──────── Data excerpts ────────
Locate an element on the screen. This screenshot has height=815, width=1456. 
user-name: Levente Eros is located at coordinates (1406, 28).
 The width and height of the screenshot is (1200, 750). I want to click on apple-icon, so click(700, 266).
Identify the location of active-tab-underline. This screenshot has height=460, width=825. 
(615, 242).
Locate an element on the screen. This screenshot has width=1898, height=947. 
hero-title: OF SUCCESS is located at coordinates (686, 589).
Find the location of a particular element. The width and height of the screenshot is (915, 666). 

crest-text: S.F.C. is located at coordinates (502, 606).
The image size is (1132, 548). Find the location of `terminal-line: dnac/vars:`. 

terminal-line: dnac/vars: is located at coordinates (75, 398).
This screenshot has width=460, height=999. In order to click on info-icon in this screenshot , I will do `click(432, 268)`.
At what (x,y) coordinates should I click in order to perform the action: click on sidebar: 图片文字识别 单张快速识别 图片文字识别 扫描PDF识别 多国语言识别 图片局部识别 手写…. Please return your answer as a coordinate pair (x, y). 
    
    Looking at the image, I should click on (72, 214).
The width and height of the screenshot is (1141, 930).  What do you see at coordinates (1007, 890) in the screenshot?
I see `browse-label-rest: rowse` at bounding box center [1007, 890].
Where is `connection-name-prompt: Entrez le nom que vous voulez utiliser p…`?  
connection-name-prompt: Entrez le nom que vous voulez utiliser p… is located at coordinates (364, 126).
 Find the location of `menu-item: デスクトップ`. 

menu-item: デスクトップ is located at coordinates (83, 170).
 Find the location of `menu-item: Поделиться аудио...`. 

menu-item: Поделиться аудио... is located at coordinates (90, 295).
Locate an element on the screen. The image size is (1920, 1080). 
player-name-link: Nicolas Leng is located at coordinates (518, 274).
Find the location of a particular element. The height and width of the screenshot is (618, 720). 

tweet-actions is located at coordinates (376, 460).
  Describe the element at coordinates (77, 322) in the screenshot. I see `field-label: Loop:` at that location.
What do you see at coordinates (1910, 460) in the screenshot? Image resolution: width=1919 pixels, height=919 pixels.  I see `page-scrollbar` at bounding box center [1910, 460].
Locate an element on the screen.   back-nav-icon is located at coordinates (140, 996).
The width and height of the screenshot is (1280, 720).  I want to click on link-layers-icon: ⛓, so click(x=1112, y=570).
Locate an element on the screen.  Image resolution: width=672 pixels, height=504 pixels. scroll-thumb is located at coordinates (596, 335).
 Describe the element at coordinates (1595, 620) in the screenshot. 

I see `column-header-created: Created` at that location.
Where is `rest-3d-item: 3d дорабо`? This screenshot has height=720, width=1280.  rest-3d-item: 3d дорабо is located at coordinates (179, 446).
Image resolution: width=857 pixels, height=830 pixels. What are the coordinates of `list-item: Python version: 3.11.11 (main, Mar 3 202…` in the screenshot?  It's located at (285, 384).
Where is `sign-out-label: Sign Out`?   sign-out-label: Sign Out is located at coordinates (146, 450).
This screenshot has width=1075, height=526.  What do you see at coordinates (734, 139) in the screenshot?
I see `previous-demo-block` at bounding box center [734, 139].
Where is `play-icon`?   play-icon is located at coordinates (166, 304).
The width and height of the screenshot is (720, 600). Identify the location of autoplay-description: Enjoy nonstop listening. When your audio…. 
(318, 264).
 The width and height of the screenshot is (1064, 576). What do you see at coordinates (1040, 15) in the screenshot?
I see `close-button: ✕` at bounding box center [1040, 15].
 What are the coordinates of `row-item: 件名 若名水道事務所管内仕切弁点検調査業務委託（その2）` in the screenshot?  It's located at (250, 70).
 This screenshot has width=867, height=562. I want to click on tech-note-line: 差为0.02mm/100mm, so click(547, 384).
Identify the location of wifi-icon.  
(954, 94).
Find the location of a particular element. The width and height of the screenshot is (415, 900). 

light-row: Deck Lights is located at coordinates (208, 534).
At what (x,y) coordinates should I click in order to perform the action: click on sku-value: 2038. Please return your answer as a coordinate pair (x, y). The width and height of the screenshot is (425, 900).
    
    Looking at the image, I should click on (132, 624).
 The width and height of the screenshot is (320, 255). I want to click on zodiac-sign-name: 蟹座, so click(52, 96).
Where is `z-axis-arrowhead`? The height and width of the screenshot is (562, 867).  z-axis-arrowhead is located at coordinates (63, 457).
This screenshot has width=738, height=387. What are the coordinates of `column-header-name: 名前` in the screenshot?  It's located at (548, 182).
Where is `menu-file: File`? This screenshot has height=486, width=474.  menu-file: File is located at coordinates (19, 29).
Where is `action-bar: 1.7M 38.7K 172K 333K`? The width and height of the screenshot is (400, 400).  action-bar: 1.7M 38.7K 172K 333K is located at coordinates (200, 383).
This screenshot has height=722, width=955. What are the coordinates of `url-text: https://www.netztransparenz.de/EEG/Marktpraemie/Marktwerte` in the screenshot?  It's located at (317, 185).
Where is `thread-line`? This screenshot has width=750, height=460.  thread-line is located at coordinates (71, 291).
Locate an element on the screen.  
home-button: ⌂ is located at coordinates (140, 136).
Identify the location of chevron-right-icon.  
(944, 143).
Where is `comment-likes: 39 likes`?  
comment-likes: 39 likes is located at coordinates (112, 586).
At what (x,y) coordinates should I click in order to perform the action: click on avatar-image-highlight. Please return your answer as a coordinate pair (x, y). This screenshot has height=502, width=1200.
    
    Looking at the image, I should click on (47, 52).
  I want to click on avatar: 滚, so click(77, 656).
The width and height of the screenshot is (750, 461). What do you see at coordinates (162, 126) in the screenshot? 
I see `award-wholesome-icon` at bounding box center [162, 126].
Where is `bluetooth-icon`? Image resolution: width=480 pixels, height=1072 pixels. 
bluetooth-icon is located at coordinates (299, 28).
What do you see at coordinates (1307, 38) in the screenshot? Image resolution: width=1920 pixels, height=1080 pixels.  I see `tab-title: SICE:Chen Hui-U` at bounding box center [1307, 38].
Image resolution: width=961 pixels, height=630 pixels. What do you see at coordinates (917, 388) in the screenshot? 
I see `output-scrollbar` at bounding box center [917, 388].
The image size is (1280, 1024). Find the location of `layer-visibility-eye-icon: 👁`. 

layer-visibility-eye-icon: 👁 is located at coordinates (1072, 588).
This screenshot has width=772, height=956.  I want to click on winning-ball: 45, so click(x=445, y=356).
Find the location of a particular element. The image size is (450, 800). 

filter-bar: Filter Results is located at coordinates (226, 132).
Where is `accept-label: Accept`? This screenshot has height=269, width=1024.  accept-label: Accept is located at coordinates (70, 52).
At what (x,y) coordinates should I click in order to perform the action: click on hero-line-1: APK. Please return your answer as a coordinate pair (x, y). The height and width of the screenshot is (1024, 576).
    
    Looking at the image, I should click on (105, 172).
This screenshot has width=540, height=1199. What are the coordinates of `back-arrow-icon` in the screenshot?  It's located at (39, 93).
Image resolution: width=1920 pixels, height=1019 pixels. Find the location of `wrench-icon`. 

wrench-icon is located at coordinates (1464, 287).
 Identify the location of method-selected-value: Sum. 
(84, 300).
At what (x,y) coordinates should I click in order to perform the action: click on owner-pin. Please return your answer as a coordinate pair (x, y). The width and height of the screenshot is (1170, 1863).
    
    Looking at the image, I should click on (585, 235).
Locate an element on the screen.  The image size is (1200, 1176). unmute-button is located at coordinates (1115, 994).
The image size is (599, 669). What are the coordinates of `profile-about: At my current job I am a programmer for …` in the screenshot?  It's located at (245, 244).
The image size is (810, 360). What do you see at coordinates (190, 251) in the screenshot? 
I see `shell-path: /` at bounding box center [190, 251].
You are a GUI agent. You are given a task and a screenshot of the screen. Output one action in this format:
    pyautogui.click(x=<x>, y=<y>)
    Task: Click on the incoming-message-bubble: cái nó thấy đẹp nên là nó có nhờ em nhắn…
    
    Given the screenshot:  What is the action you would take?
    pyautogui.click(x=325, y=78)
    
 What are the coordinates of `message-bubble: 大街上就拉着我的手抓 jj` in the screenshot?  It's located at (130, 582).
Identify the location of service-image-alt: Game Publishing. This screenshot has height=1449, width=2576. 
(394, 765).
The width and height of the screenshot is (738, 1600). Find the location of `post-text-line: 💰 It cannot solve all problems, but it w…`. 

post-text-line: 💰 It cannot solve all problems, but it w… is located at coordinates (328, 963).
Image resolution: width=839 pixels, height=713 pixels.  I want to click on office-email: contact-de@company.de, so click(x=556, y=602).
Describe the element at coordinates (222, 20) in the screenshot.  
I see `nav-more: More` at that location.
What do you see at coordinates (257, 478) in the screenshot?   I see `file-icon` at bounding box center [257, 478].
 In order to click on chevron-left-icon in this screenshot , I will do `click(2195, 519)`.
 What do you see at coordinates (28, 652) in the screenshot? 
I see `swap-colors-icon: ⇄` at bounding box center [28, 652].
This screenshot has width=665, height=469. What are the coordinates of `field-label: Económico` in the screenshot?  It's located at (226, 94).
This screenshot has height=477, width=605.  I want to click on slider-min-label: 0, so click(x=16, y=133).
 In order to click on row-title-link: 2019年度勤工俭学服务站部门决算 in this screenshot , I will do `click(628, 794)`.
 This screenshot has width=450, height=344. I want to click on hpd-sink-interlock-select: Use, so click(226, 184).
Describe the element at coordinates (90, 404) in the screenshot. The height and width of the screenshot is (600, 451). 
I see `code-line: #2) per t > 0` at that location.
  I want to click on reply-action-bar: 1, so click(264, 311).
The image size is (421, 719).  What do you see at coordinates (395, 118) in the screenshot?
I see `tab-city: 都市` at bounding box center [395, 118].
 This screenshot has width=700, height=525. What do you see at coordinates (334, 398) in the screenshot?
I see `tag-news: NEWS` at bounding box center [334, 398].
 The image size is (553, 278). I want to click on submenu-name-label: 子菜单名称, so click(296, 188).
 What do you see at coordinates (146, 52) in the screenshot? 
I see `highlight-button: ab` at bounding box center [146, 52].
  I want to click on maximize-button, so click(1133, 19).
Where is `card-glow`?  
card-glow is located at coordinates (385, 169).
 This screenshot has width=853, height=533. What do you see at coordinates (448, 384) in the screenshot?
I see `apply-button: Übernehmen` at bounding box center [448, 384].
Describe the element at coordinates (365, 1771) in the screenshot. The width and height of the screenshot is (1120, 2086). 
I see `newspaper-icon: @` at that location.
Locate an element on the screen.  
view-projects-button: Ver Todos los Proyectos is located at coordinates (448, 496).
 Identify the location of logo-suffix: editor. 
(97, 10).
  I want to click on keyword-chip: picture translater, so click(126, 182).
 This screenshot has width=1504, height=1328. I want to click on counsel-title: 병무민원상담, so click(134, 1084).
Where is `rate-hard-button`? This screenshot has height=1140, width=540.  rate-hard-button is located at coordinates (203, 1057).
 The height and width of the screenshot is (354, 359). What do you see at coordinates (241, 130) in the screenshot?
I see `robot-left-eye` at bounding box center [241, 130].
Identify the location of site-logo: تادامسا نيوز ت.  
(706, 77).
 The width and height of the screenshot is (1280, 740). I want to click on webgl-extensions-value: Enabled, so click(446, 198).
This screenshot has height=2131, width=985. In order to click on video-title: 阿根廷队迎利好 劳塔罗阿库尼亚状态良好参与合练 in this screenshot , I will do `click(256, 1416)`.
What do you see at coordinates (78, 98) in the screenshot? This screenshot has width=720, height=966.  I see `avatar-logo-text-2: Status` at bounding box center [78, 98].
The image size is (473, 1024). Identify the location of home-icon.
────────
▶ **Brief**: Rewrite the lines from the line with "What do you see at coordinates (28, 652)" up to and including the line with "I want to click on maximize-button, so". Replace "Describe" with "Identify" and leave everything else unchanged.

▶ **Answer to this problem**:
 What do you see at coordinates (28, 652) in the screenshot? 
I see `swap-colors-icon: ⇄` at bounding box center [28, 652].
This screenshot has width=665, height=469. What are the coordinates of `field-label: Económico` in the screenshot?  It's located at (226, 94).
This screenshot has height=477, width=605.  I want to click on slider-min-label: 0, so click(x=16, y=133).
 In order to click on row-title-link: 2019年度勤工俭学服务站部门决算 in this screenshot , I will do `click(628, 794)`.
 This screenshot has width=450, height=344. I want to click on hpd-sink-interlock-select: Use, so click(226, 184).
Identify the element at coordinates (90, 404) in the screenshot. The height and width of the screenshot is (600, 451). 
I see `code-line: #2) per t > 0` at that location.
  I want to click on reply-action-bar: 1, so click(264, 311).
The image size is (421, 719).  What do you see at coordinates (395, 118) in the screenshot?
I see `tab-city: 都市` at bounding box center [395, 118].
 This screenshot has width=700, height=525. What do you see at coordinates (334, 398) in the screenshot?
I see `tag-news: NEWS` at bounding box center [334, 398].
 The image size is (553, 278). I want to click on submenu-name-label: 子菜单名称, so click(296, 188).
 What do you see at coordinates (146, 52) in the screenshot? 
I see `highlight-button: ab` at bounding box center [146, 52].
  I want to click on maximize-button, so click(1133, 19).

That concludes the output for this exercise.